Re: [PATCH v7 22/22] s390: doc: detailed specifications for AP virtualization

Halil Pasic <pasic@xxxxxxxxxxxxx> · Thu, 2 Aug 2018 16:56:45 +0200

On 08/01/2018 08:08 PM, Alex Williamson wrote:
On Wed, 1 Aug 2018 13:12:05 +0200
Halil Pasic <pasic@xxxxxxxxxxxxx> wrote:

On 07/27/2018 07:44 PM, Alex Williamson wrote:
On Thu, 26 Jul 2018 21:54:29 +0200
Christian Borntraeger <borntraeger@xxxxxxxxxx> wrote:
...
+The process for reserving an AP queue for use by a KVM guest is:
+
+* The vfio-ap driver during its initialization will perform the following:
+  * Create the 'vfio_ap' root device - /sys/devices/virtual/misc/vfio_ap
+  * Create the 'matrix' device in the 'vfio_ap' root
+  * Register the matrix device with the device core
+* Register with the ap_bus for AP queue devices of type 10 devices (CEX4 and
+  newer) and to provide the vfio_ap driver's probe and remove callback
+  interfaces. The reason why older devices are not supported is because there
+  are no systems available on which to test.
+* The admin needs to reserve the AP Queue for vfio_ap driver. This can be
+  done by writing the AP adapter mask to /sys/bus/ap/apmask and the AP domain
+  mask to /sys/bus/ap/aqmask.
+
+  For example to reserve all the AP Queues on the system for vfio_ap driver:
+
+  echo 0x0000000000000000000000000000000000000000000000000000000000000000 > /sys/bus/ap/apmask
+  echo 0x0000000000000000000000000000000000000000000000000000000000000000 > /sys/bus/ap/aqmask

And this is a reasonable user syntax? ;)

We intend to provide tooling that makes this more human friendly. BTW
echo 0 > sys/bus/ap/apmask would also work -- and looks less scary.

If tooling is required, perhaps the interface is wrong by design.
Maybe the interface should accept a list of bits, for example:

echo 255,0 > /sys/bus/ap/aqmask

vs

echo 0x8000000000000000000000000000000000000000000000000000000000000001 > /sys/bus/ap/aqmask

Sorry I'm not the right person to have this discussion with. Just wanted to
provide some background as someone who was there when this was discussed internally.
Harald should be back next week.

[..]

Would it be more consistent with other sysfs entries to call these
"bind" and "unbind" rather than "assign" and "unassign"?

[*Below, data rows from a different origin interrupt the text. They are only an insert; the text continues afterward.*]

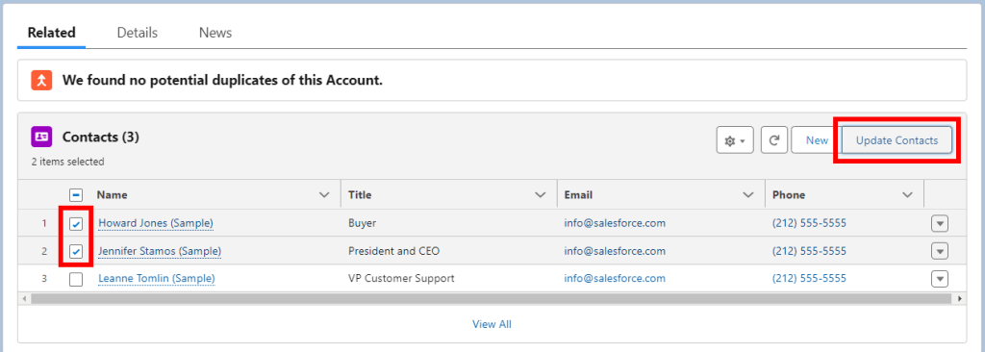Open row actions for Leanne Tomlin
Image resolution: width=985 pixels, height=352 pixels.
pyautogui.click(x=939, y=279)
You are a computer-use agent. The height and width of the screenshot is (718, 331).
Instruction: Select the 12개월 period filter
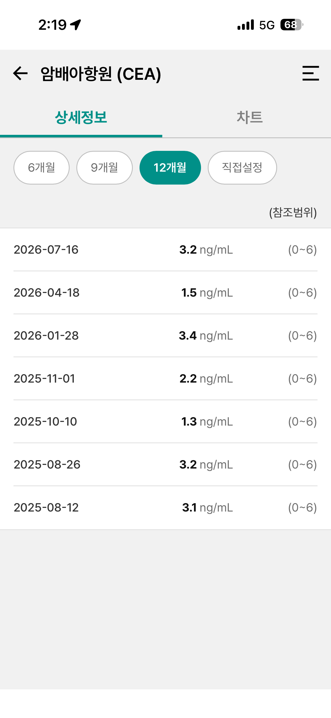[170, 168]
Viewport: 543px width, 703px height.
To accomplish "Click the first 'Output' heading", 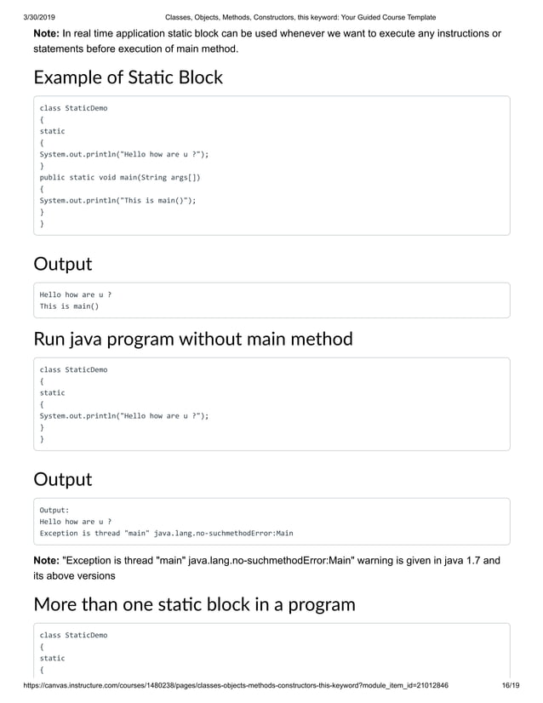I will coord(62,264).
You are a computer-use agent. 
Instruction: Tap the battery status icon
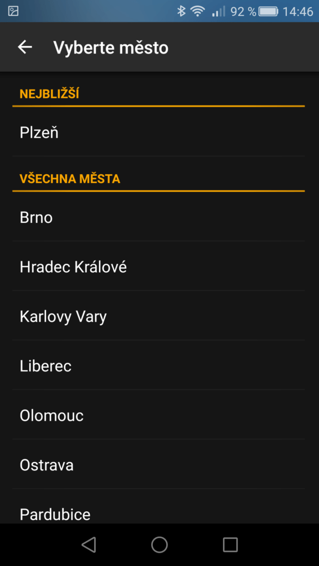click(268, 11)
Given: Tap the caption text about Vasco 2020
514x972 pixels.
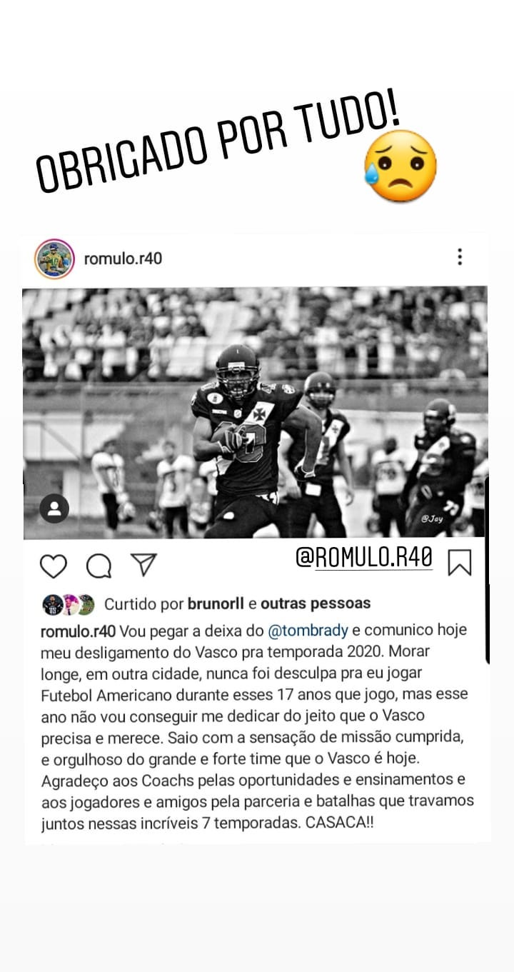Looking at the screenshot, I should (x=257, y=724).
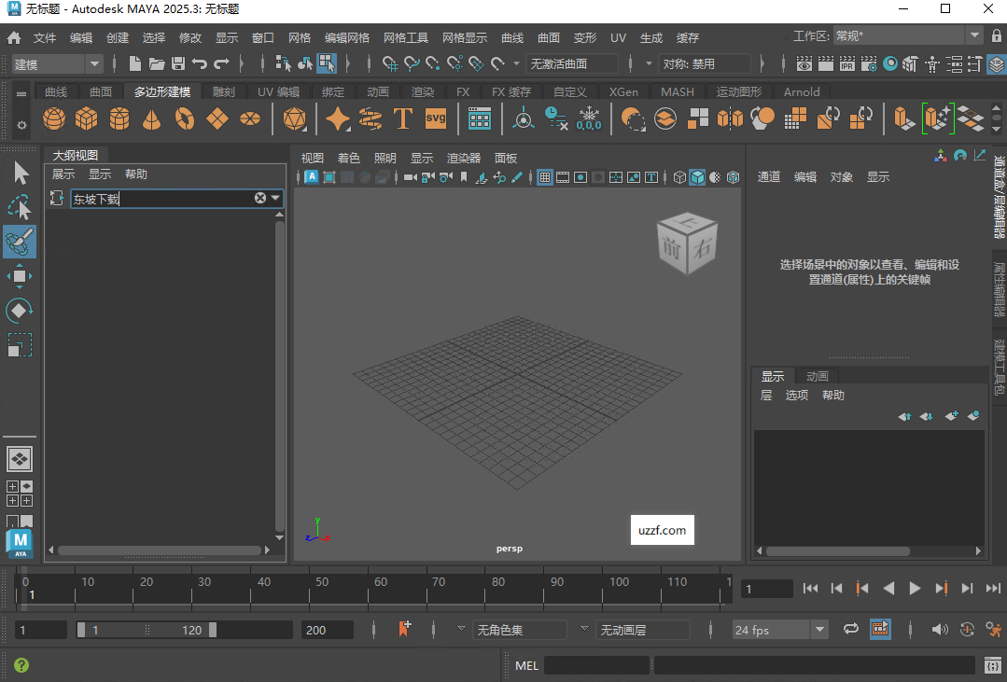Select the Paint Selection tool
This screenshot has width=1007, height=682.
[x=19, y=242]
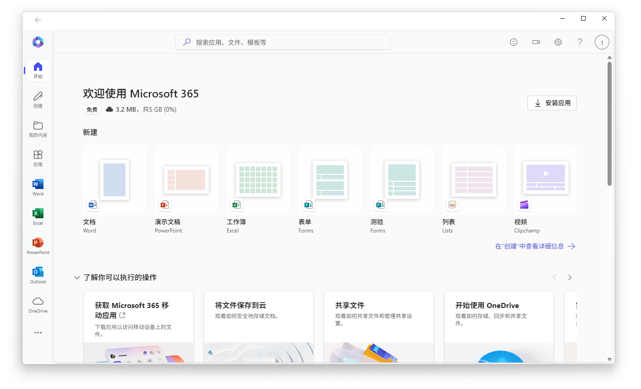Open PowerPoint from the sidebar
The height and width of the screenshot is (389, 641).
point(38,246)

I'm not sure. Let me recap what is this about. First we partition our AP
resources (queues) into 'to be used by the host' and 'to be used by the
guests' using the /sys/bus/ap/a[pq]mask. Then we sub-partition 'to be
used by the guests' among the guests. Each vfio ap_matrix represents a
partition that corresponds to a single VM (guest). Such a partition can
be seen as a device that grants access (usage or administration) to a set
of queues. We can grant access to queues even if these are not currently
available in the system. E.g. we can partition an AP card that is
currently not online or even plugged. When The resources become available
(e.g. new card plugged, or just 'configured'), the resources (should)
become available at all levels if the authorization is right. I know
'bind' binding a device (that currently exists within the system) to a
driver. The vfio_ap stuff seems different enough to seek a different name
for it.

As discussed elsewhere, I'm not in favor of allowing mdev devices to
exist which rely on resources that are not present or in-use
elsewhere.  If we remove that concept, then we are actually binding and
unbinding resources to the mdev device.

I understand and respect your point. I'm torn between the mdev perspective
and the perspective given by the architecture. On s390x KVM is a second and
higher level hyperviseor, and I prefer if the things are consistent among
the different levels of virtualization (if possible). What I described (granting
and gaining access to AP resources that are not a part of the configuration at
a certain moment) is how things work at LPAR level.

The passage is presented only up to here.